I hooked on to my 14' disk Saturday and burned over 3/4's of a tank of fuel pulling it. I have well over 500 lbs of weight on it so it digs deeply; I lost traction several times during the first time over the field (fresh after moldboard plowing) so it pulls hard. Slobber burned off after 10-15 mins and everything dried up. It's still dry today after pushing some dirt around and bucketing some wood, so maybe the rings have seated finally and the problem is resolved.


----------



## mricci001 (Sep 23, 2007)

Huh, so much for relying upon mechanics! (oh, I guess everyone makes mistakes). I pulled the thermostat out yesterday and found it to be a 180 degree thermostat instead of the 190 called for. Put it in and the temp gauge is right back where it always was! I won't guarantee that it won't slobber again, but it's gotta be better than it was. Thanks for the advice.


----------



## JulianK (2 mo ago)

Paul5388 said:


> Talked with my neighbor today, who said he had a 674 at one time that did the same thing. In that case, it was valve stem seals installed upside down, i.e. cup up instead of down, after a rebuild.
> 
> I've never been into an English tractor motor, but I know there are many styles of valve stem seals. Anything from a simple "O" ring to metal with rubber insides. The oil pressure from the rocker arms can and will leak past the intake valves, but rarely past the exhaust valves (they have pressure on them when the valve is open and the intake has a vacuum when it's open).
> 
> ...


Thank you for this! To confirm, if I get the piston to TDC, the valve won't fall far enough that I can't pinch the end of it and pull it back up? I'm not sure how to pressurize the cylinder through the injector port as there is no thread on the wet liner in which to screw the air hose onto (I've read need at least 80psi to keep the valve from falling in the head).
For my purposes, I have an IH 574 diesel. I'm blowing a plume of blue smoke on start up which leads me to believe I have oil making its way into cylinder from valves.


----------



## mrfred (Jul 5, 2011)

That's pretty much normal for your tractor to belch out blueish, black smoke at start up.

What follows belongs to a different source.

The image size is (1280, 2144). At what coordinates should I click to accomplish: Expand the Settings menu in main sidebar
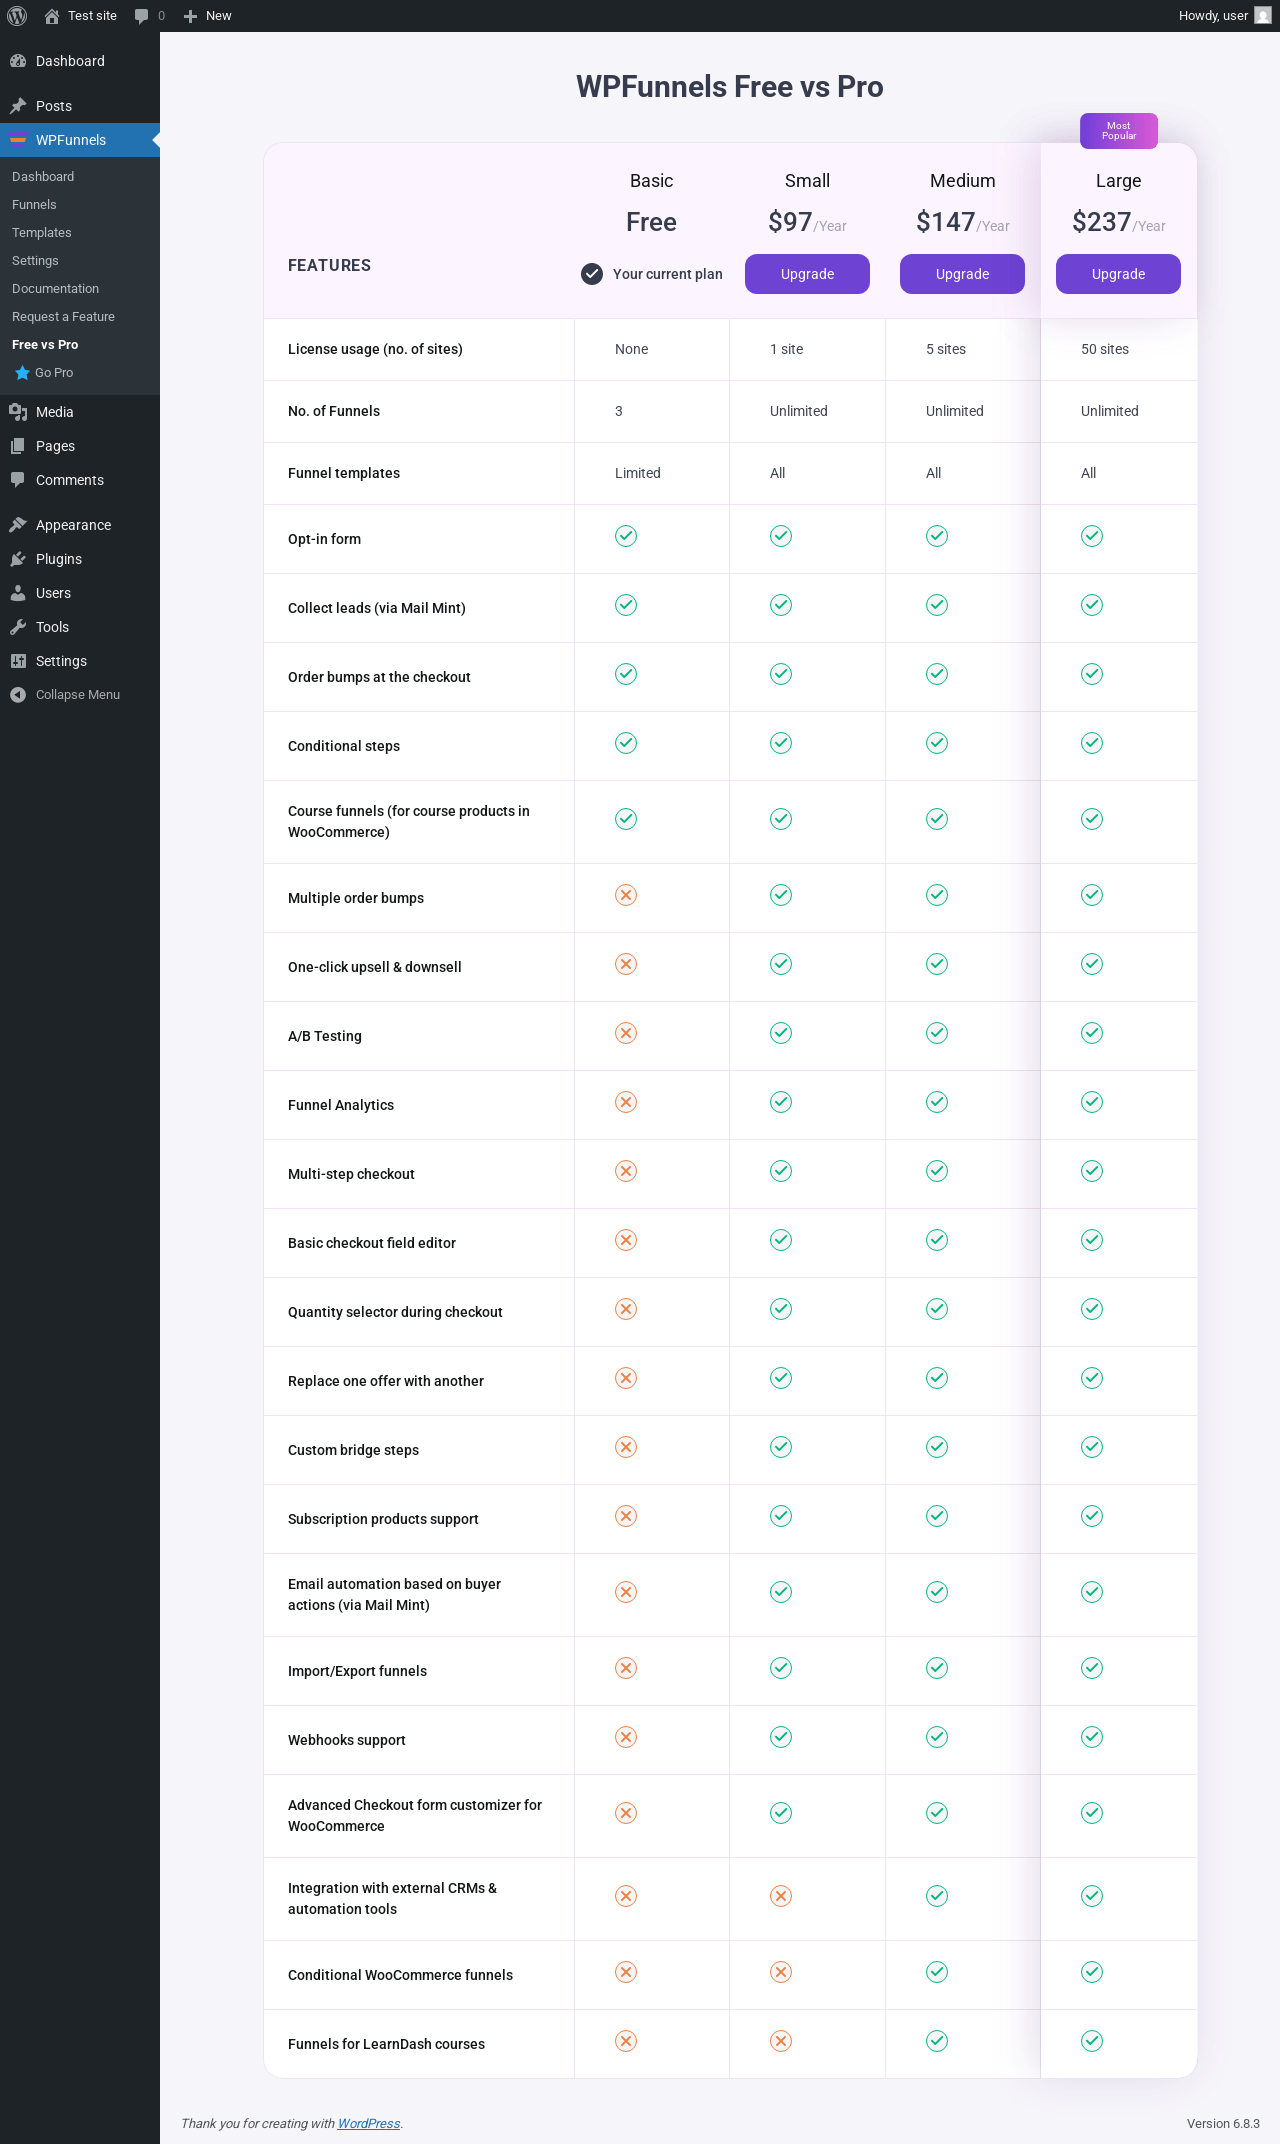tap(61, 661)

Its because the cable you use to shut it down is also for start up. In the start position it puts the injection pump in a very rich fuel position for easier start, kinda like a gas engine using the choke. After start up you move the cable to the run position and then it will clean up and idle fine


----------



## JulianK (2 mo ago)

Hi mrfred. Yes takes at least 2 minutes to start idling normal after flicking to the run position from start. Am changing oil and filters as soon as parts arrive and will see what the state or it is then.
Also, degreased the whole area and started it up. Have what I believe to be oil and diesel leaking from the exhaust manifold at cylinder 1 and 4. Pics included.


----------



## mrfred (Jul 5, 2011)

Looks to me you need new exhaust gaskets. Manifold probably needs to be resurfaced also


----------



## JulianK (2 mo ago)

mrfred said:


> Looks to me you need new exhaust gaskets. Manifold probably needs to be resurfaced also


Added to the list haha


----------